If you have emergency funds, you don't have to worry about the money. Instead, you can be more sympathetic in mourning instead.


  1.  You Live Far Away From Family


Traveling home, despite its promises of warm hugs and beaming faces from family members, is actually expensive. The costs go even steeper if your trip is decided at the last minute in events of medical emergencies or deaths among family members. 

It helps to have a healthy sum of money on your savings to cover these costs. 


  1.  You Forgot Paying Your Taxes On Time


When it comes to paying taxes, you should never mess with the government in doing so. Forgetting to pay your taxes would incur penalties, which will add up to your already piling bills and expenditures. Worst is, you just remembered that you have some taxes to pay just now and payday would be three weeks from now. How can you pay those taxes and not compound the penalties? 

An adequate emergency fund will allow you to go ahead and pay those taxes while giving you a lesson to plan to pay on time the next payment schedule at the same time.


  1. You’re Having A Baby (unexpectedly)


Perhaps you’re living with your partner or your wife, though you’re looking forward to it but not ready yet, having a baby would be a knot that would bind your family tighter in love. Expenses that come with having a baby might include costs intended for supplies of milk and toiletries, clothes, amenities, etc. 

A well-funded emergency fund will put you in a much better situation to prepare for your baby and the effects of it on your finances if, for example, your company doesn’t give paid parental leaves and benefits.    


  1.  You Have A Once-In-A-Lifetime Purchase Attack


Sometimes, in life, people have something that they really desired. Buying this particular thing would satisfy their deepest cravings. If this once-in-a-lifetime purchase grows up in your head and you happen to spot a bargain, if you don't have the fund, then you’re out of luck. 

With emergency funds, you can cheat some cash out from it and get your hands on that thing that you wanted most. But, this must not be done regularly. Emergency funds should be intended for emergencies and not for once-in-a-lifetime purchases. 


  1.  Your Job Requires You To Relocate


What will happen if you’ve been given a fantastic promotion, but it should be in your company's other branch, which is in another part of the country? You've got to move or probably relocate. Sad to say, you might be trapped where you are in the absence of a savings backup.

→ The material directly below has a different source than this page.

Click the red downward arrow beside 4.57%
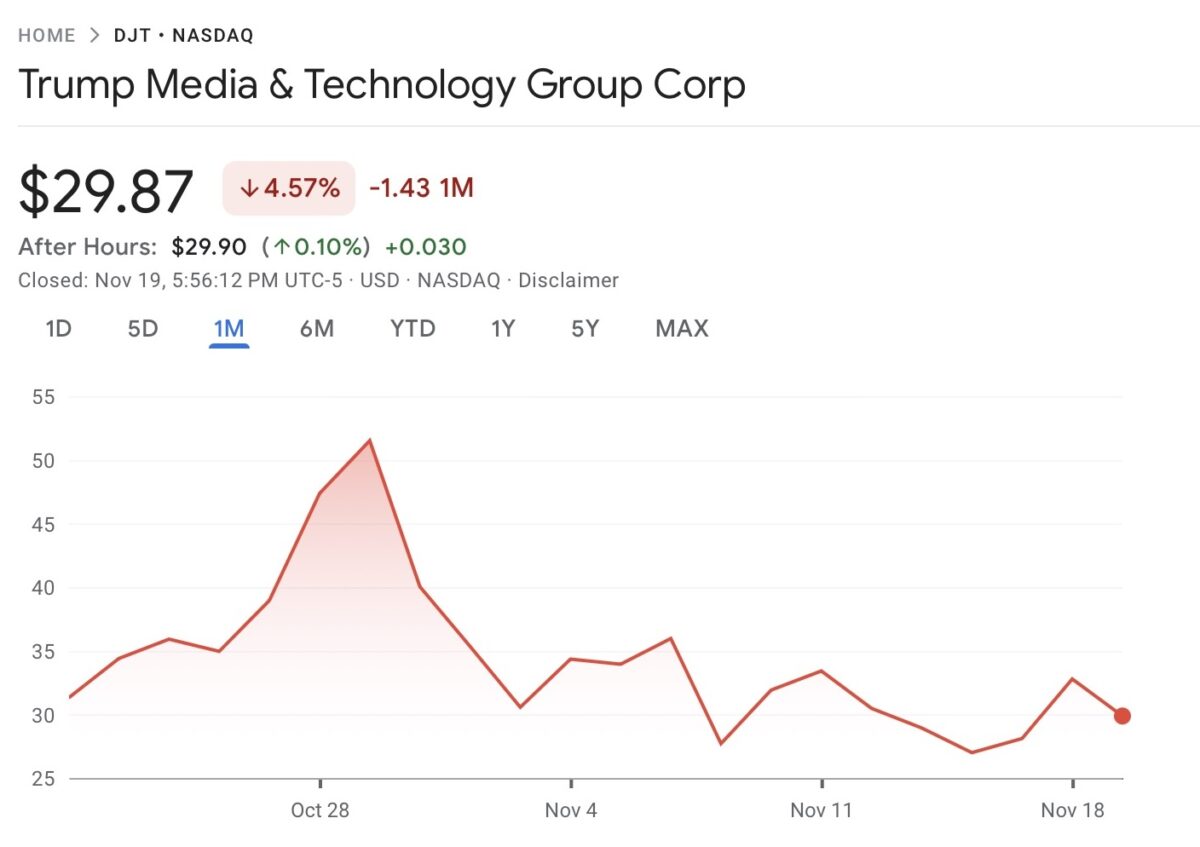This screenshot has height=847, width=1200. pyautogui.click(x=249, y=188)
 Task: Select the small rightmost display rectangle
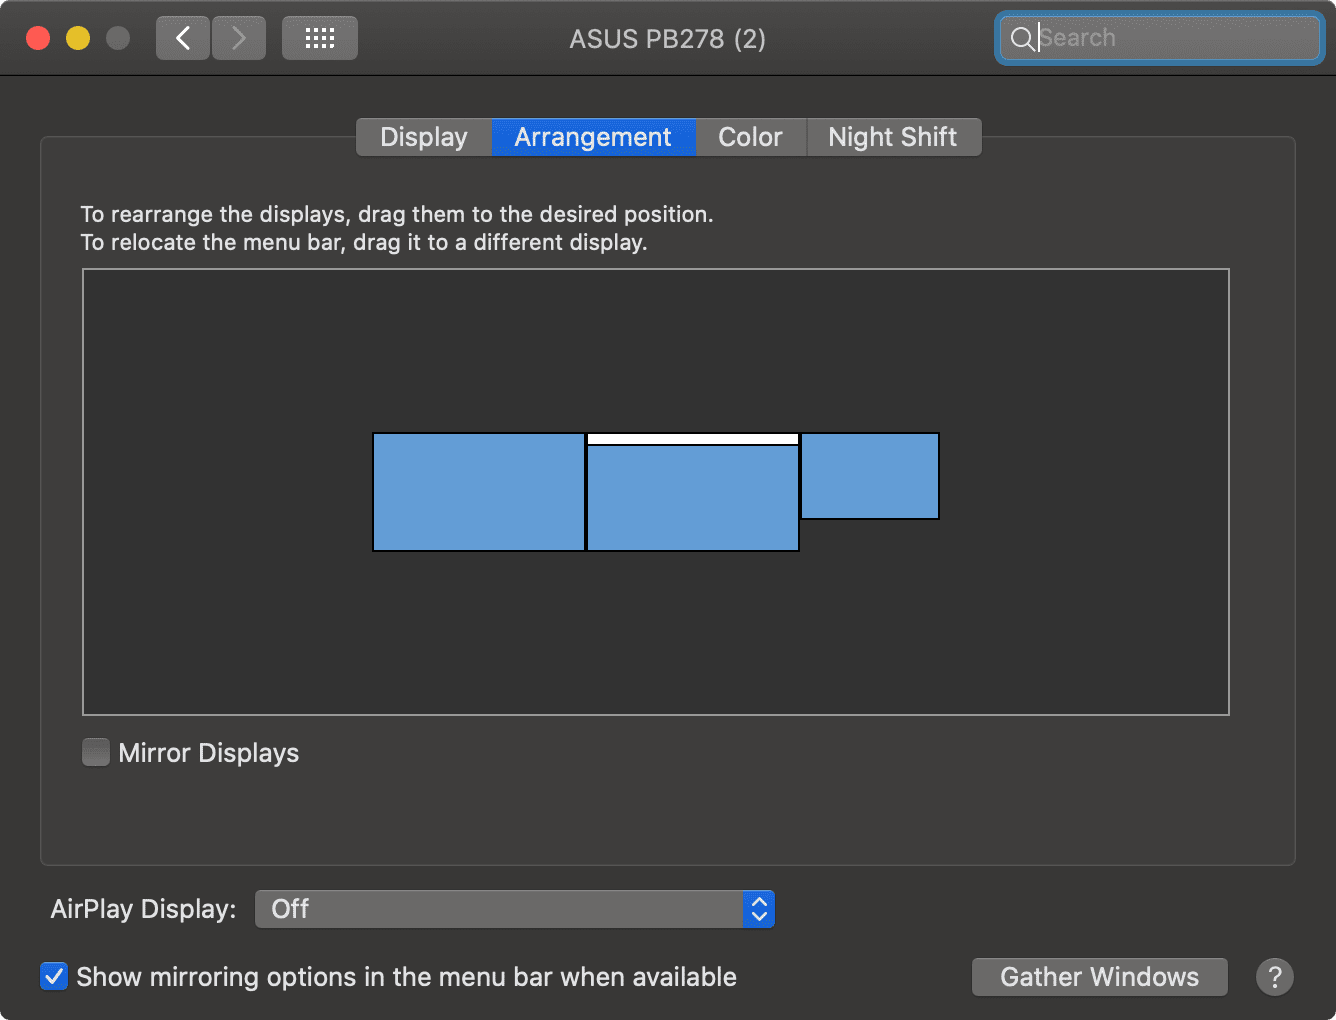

On the other hand, if you have a well-funded emergency fund, you can use the money to cover rentals on the onset of your relocation and adjust from that point. 




All of these emergencies and many more can cause a stable and towering financial situation to just collapse in a blink of an eye. It’s stressful and can cause damage to both yourself and your finances. At the same time, these emergencies leave you with a feeling like that of juggling a chainsaw. 

Much of these can be mitigated by maintaining an emergency fund that you can commit to adding money regularly. 

You can save for now, and when the amount is adequate, you can just leave it sitting on the back and tap on it when you’re faced with an emergency. 

With emergency funds during times of emergency, rather than being in a crisis, worries and frustrations will all melt away with advanced planning of your finances.